It's been three years since Suzzy Roche, the youngest member of the phenomenal folk-pop trio the Roches, took the solo route away from the safety of her sisters and released her first solo album, Holy Smokes. It was a difficult record and period in her life, as it detailed and defined the hiatus that the Roches had been forced into during their father's prolonged illness and reflected Suzzy's deep sorrow at his eventual passing. In the intervening years, Suzzy has obviously come to grips with the issues that impacted her first solo work, but with her sophomore effort, the postcard-titled Songs From an Unmarried Housewife and Mother, Greenwich Village, USA, she is just as obviously altered by them as well. Even in its most airy and delicate moments, there is a tinge of melancholy and loss that is achingly tangible. Suzzy has gotten past the loss but certainly not over it.

On Songs, Suzzy's loss takes on a different twist. The disc's opener is a folk lullaby arrangement of "Yankee Doodle," quite possibly a song that she sang to her daughter Lucy (who appears here on vocals and whose father is legendary singer-songwriter Loudon Wainwright III) when she was a baby. And the disc closes with the "She's Leaving Home" sentiment of "Sweetie Pie," a gorgeous evocation of the bittersweet joy in watching your child chart a course in the wild world, set to a simple soundtrack of piano, violin, and Suzzy's expressive voice. These two songs set the time line, with Suzzy beginning as a young mother and finishing as an older, wiser parent and friend.

The songs in between chart her progress along that arduous path, from the sensitive observations in "Looking For God," to the jazzy counterpoint of "Out of the Blue," to the John Prine-like poignancy of "No Such Thing as Love." Songs' high points include Suzzy's spin on Jules Shear's syncopated folk anthem "Cold Hard Wind" (featuring Shear on harmony vocals and Loudon Wainwright on vocals and banjo) and her duet with daughter Lucy on sister Maggie's lighthearted "G Chord Song."

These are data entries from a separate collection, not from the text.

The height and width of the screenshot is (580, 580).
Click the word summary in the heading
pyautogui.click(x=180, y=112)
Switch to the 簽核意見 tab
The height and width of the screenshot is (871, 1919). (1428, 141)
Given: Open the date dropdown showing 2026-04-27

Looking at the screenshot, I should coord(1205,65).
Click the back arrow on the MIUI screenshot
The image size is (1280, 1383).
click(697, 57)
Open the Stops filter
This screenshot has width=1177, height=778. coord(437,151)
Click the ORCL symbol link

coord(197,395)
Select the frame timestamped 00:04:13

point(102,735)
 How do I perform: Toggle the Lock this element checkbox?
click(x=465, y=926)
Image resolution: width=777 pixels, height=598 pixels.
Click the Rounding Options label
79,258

The world will be a slightly colder place without the combined voices of the giddily heartbreaking Roches to warm it up just a little. Until they find their way back together (we hope), Songs From an Unmarried Housewife and Mother, Greenwich Village, USA is a wonderful collection of songs and moods that makes one wonder what took Suzzy Roche so long to find her own wings.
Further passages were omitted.